「てじなーず」のメンバー。右から、中澤宏文さん、渡辺淳三さん、佐藤基行さん(撮影/國府田英之)

年の差があっても「ほぼタメ口」

 別のサロンで顔見知りだったメンバーもいれば、「てじなーず」で初めて会った同士もいる。

 月一回、全体で集まる練習で馬場さんから手ほどきを受けるほか、メンバー同士で声をかけあって自主練習にも励み、福祉施設などでのイベントに備えるという。

 未経験者への敷居を低くするため、手品の道具にはなるべくお金をかけない。100円ショップで材料を買ったり、自作した道具も使う。

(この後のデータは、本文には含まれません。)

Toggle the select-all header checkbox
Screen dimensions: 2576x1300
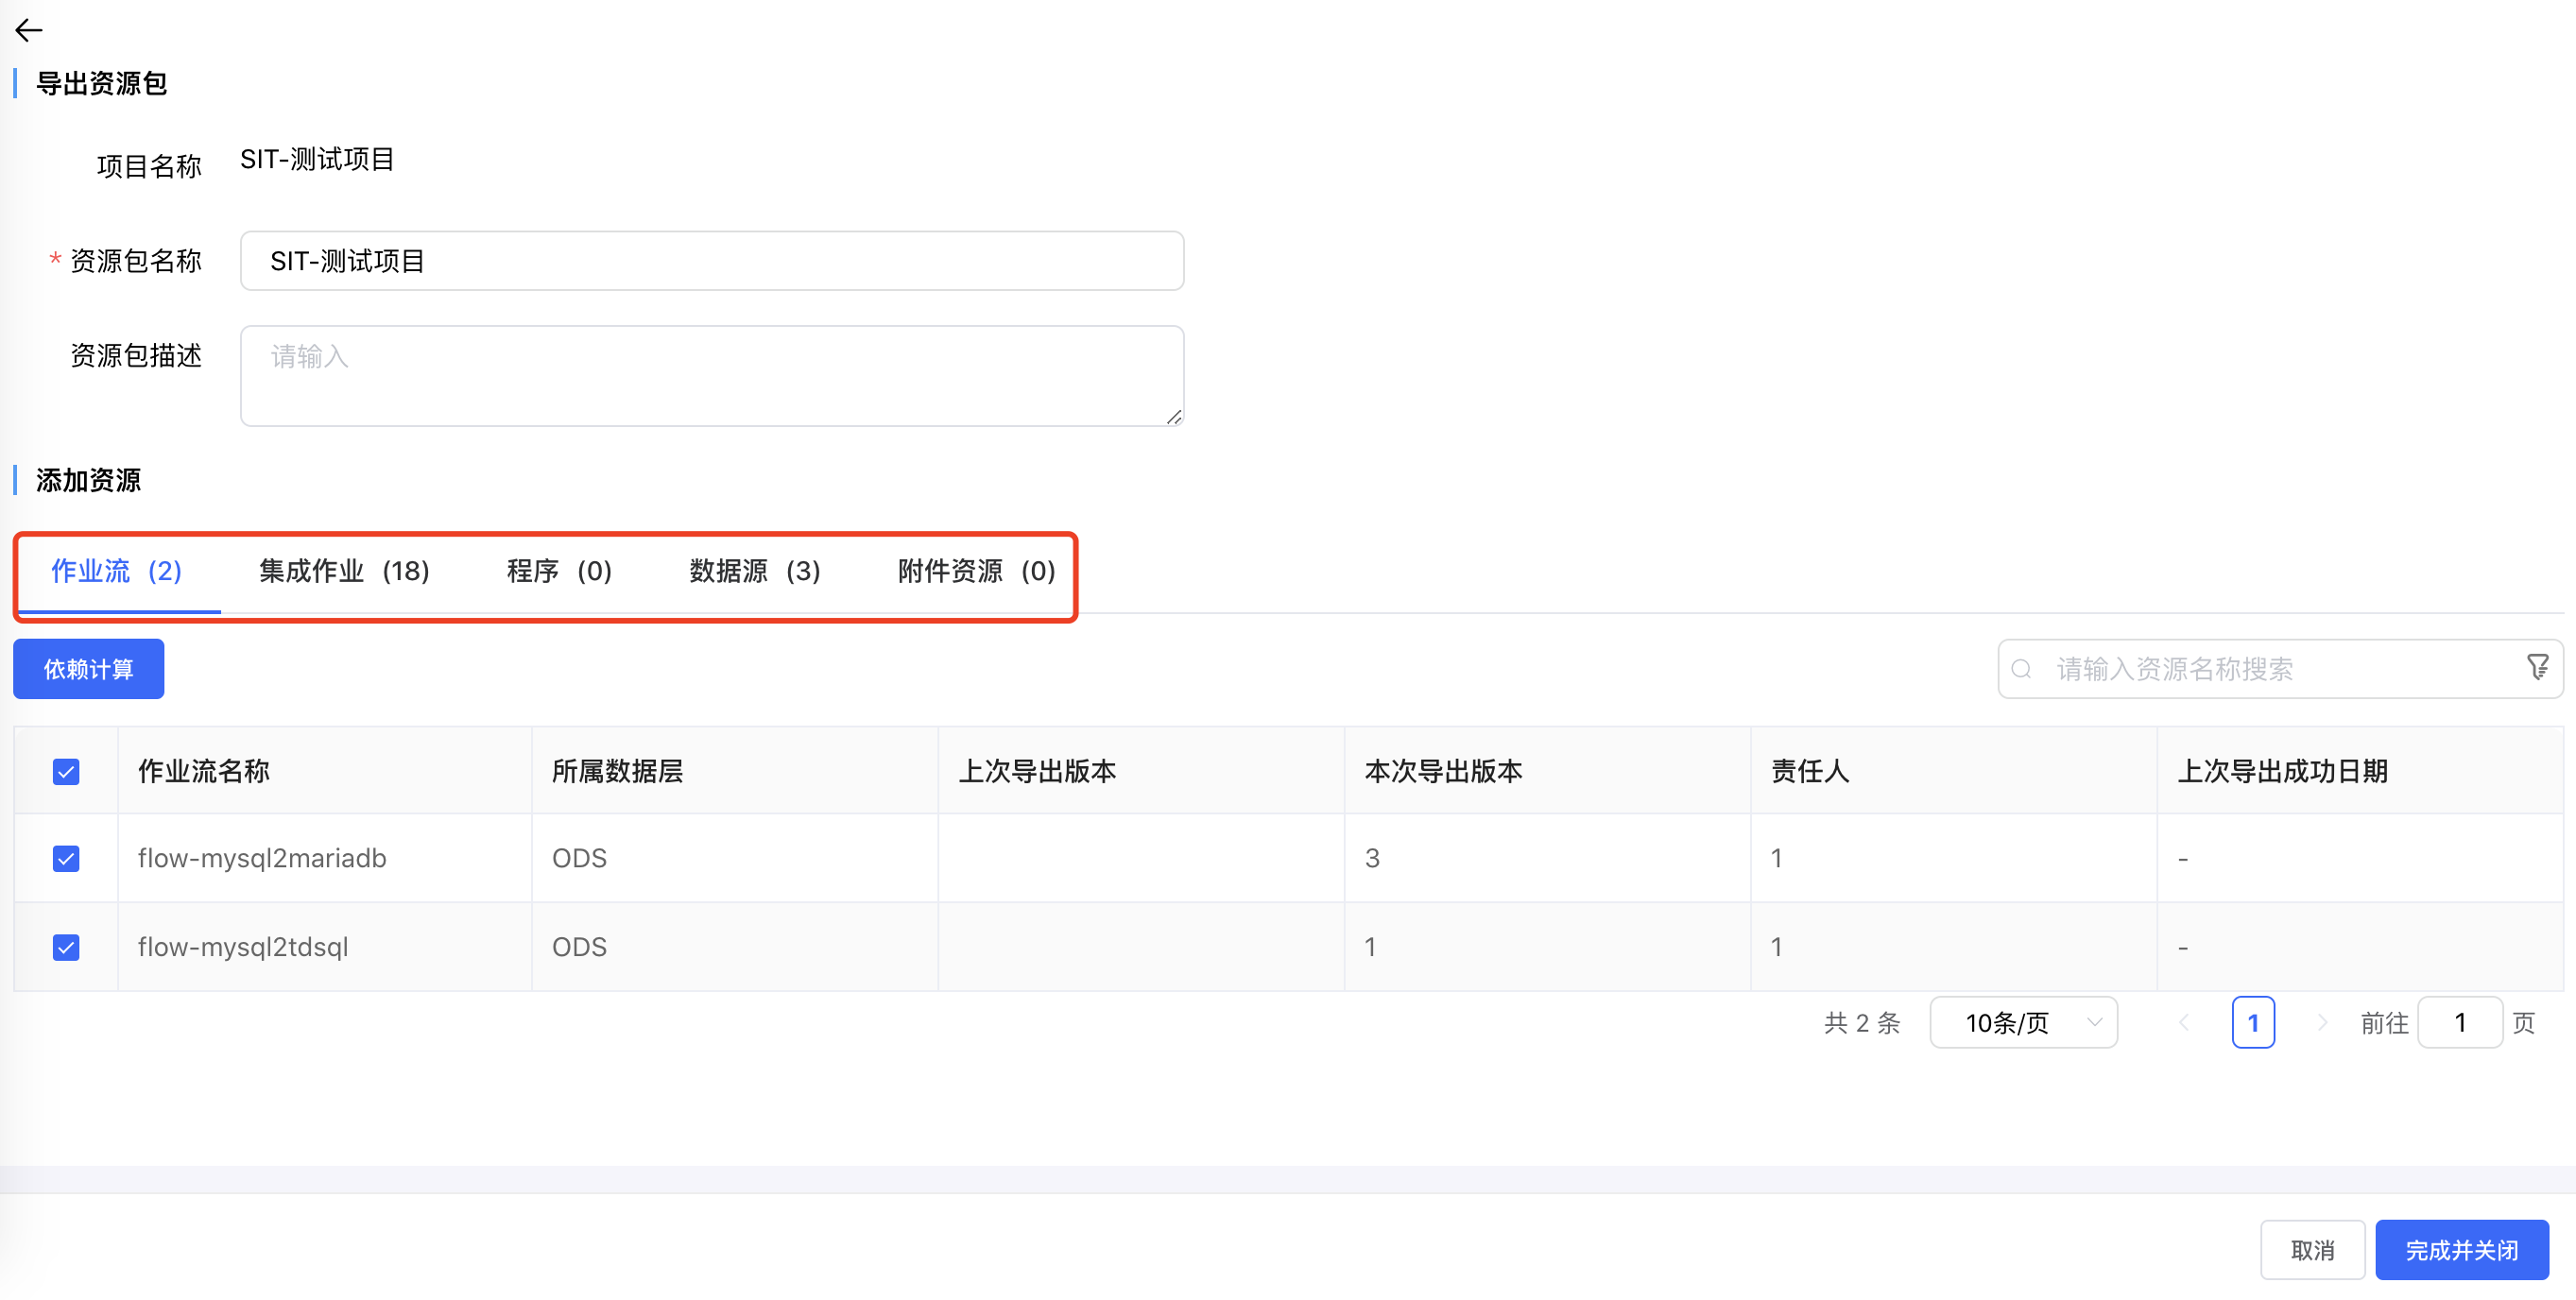[x=66, y=771]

「部屋が手品の道具だらけになっちゃったよ」と渡辺さんがげらげら笑えば、佐藤さんも「素人なのに無鉄砲と言うか、自分でもよくやってるなって思うよなあ」と笑い返す。

 最年長と最年少は一回り違うが、その会話はほとんど「ため口」に近く、長年の友人のような雰囲気だ。筆者にもうれしそうに手品を披露してくるし、とにかく楽しそうだ。

 だが、ここにいる全員が、もともと人付き合いに積極的だったわけではない。

 佐藤さんは、どちらかと言えばそうではなかった一人だ。

 会社を定年退職後、資格を生かし独立して仕事をしていた佐藤さんだが、2018年、74歳の時に前立腺がんが見つかった。

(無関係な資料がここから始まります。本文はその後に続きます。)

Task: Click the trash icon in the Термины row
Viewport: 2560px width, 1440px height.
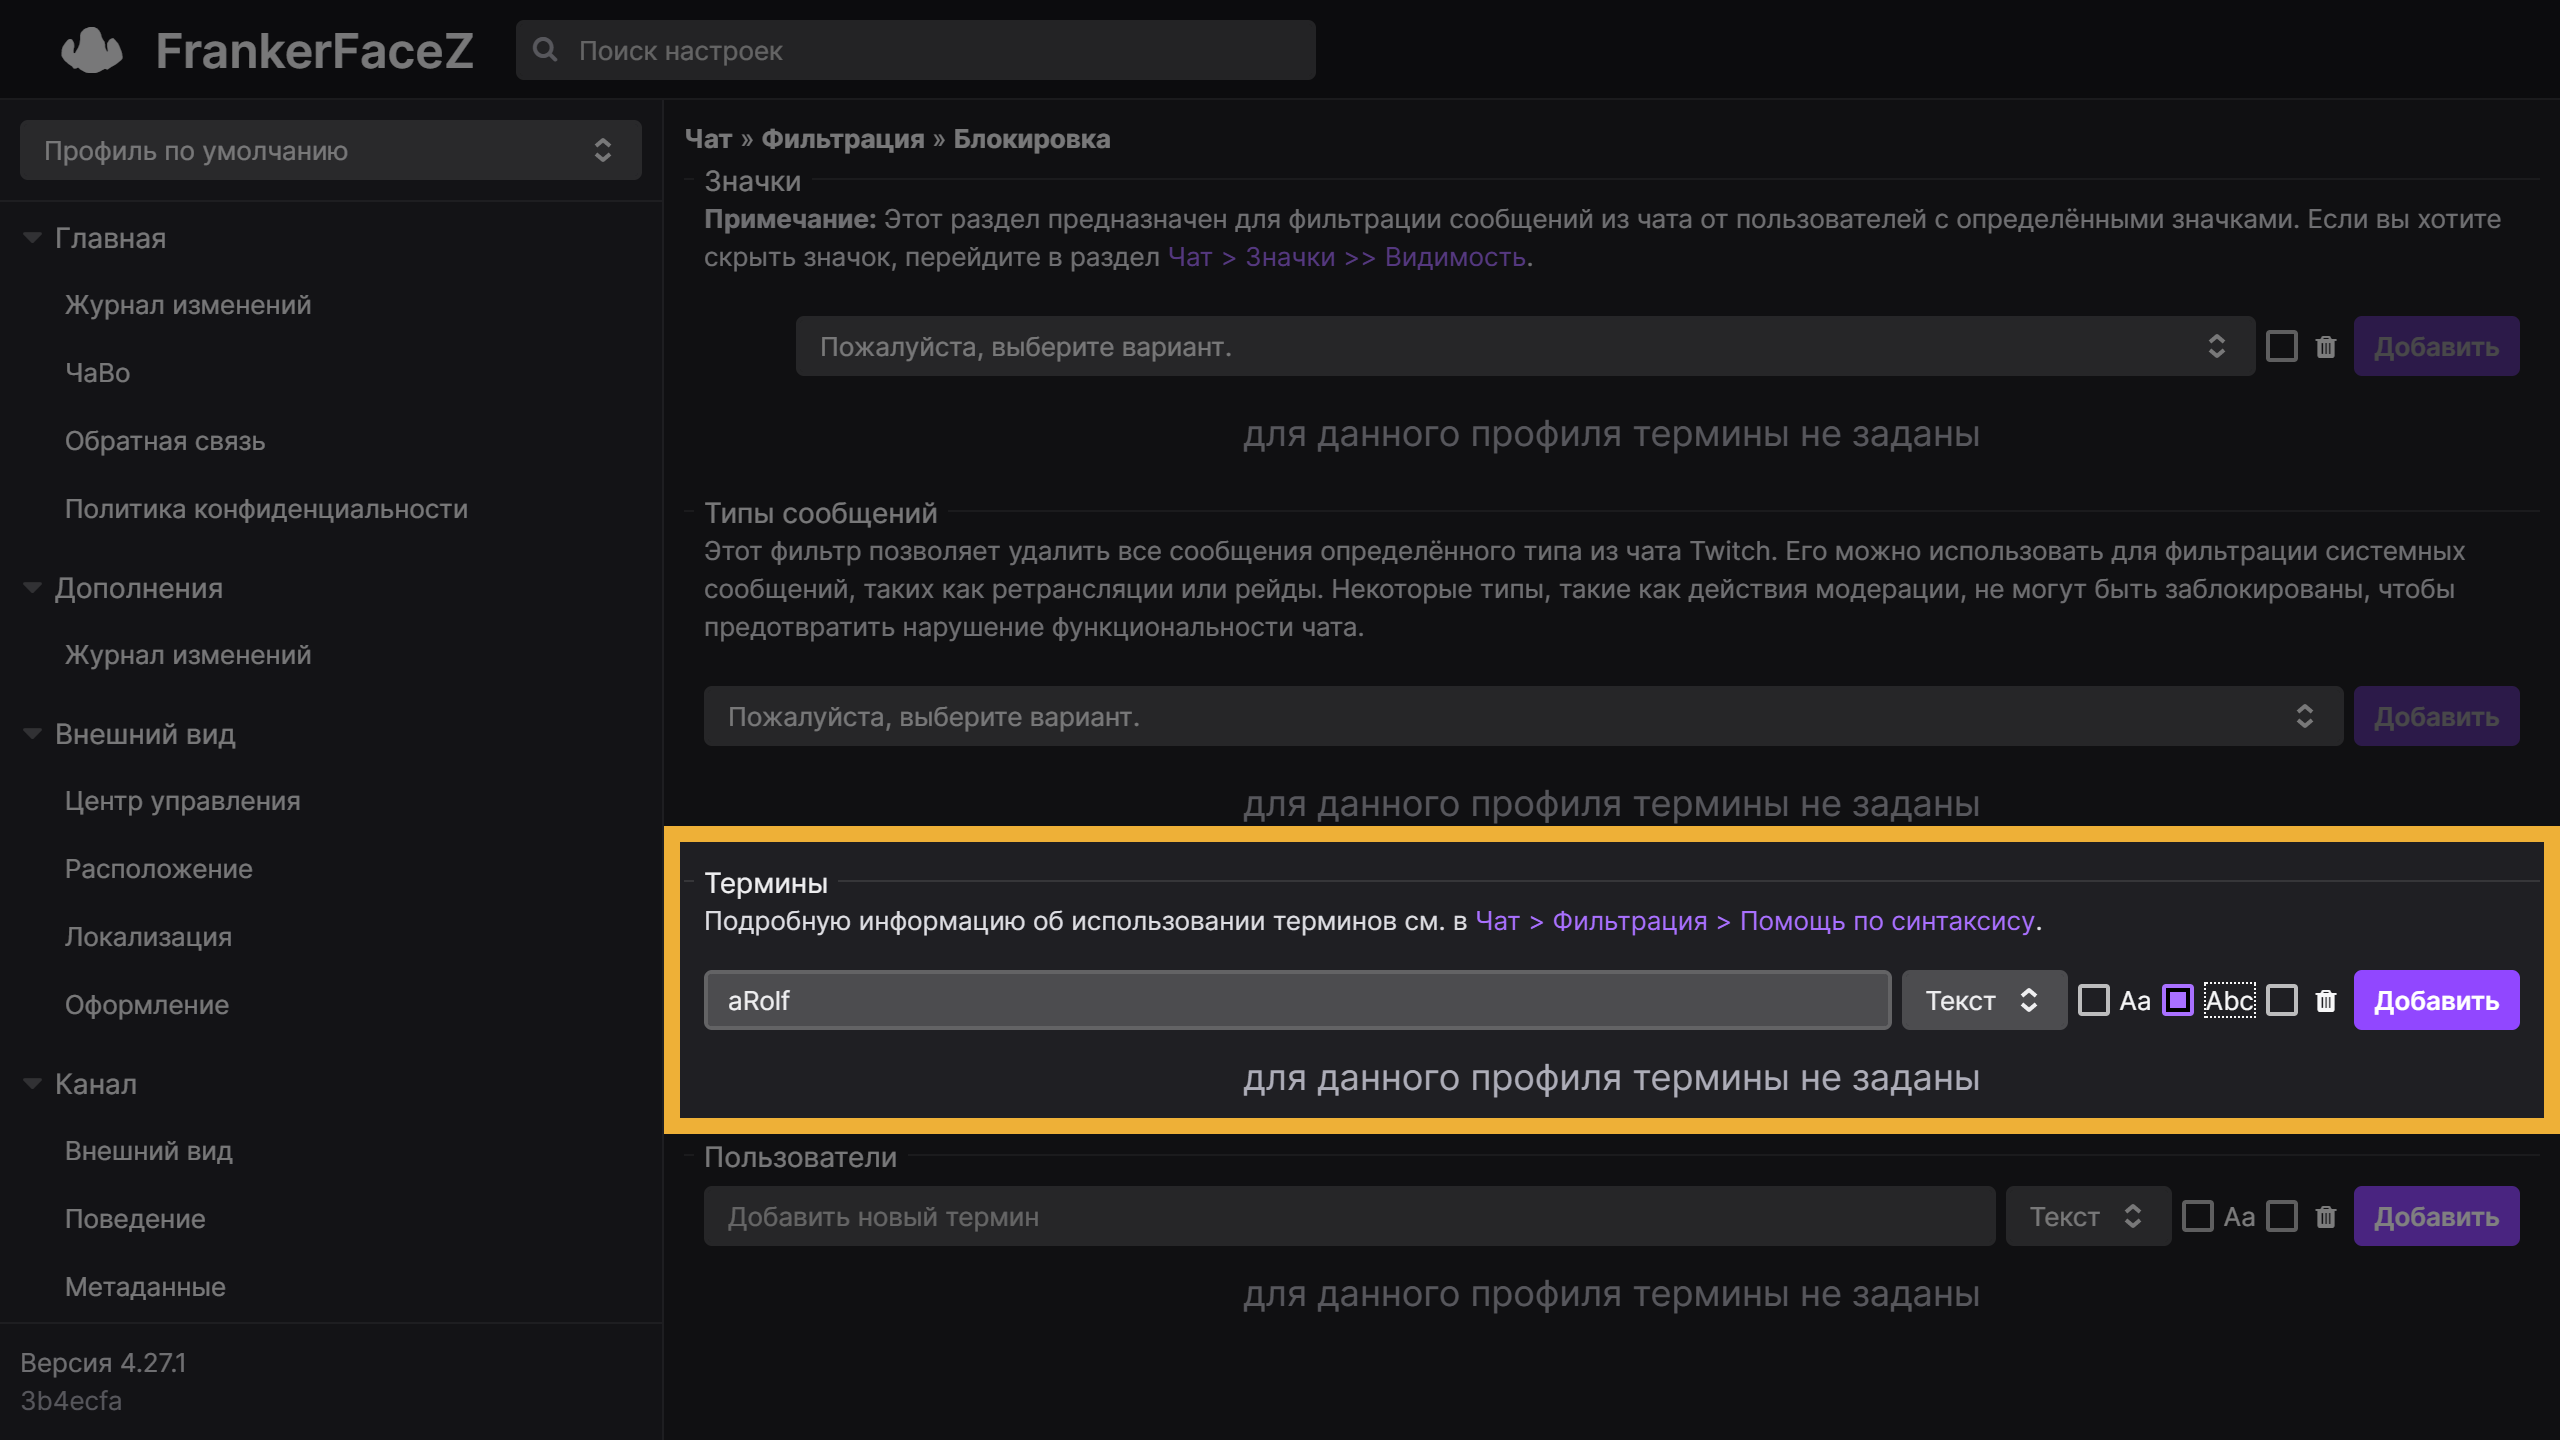Action: (2326, 1001)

「医師から(余命は)3年から5年くらいと言われて、さすがにショックを受けました。仕事も辞めてね。いつも病気のことが頭から離れなくて、抗がん剤の副作用もつらくて、ウジウジした気持ちで過ごしていました」と振り返る。

 妻と二人暮らし。たまに外に散歩に出る程度で、人付き合いはなかった。遺言書も作り、「その時」に備える日々を送った

 ところが――。

 体調に問題がないまま、5年の歳月が経過したのだ。気付けば80歳が近い。

「なんだよ、5年経っちゃったじゃないかって。病気のことなんて気にしなくてよかったじゃないか、仕事も辞めて損しちゃった。どうせ余った人生だ、あと何年あるかわからないのだから、何かに使おうと思ったんですよ」

 と、その当時を振り返る。

 そんな時、あるきっかけで、足立区社会福祉協議会の職員に勧められたのが「てじなーず」だった。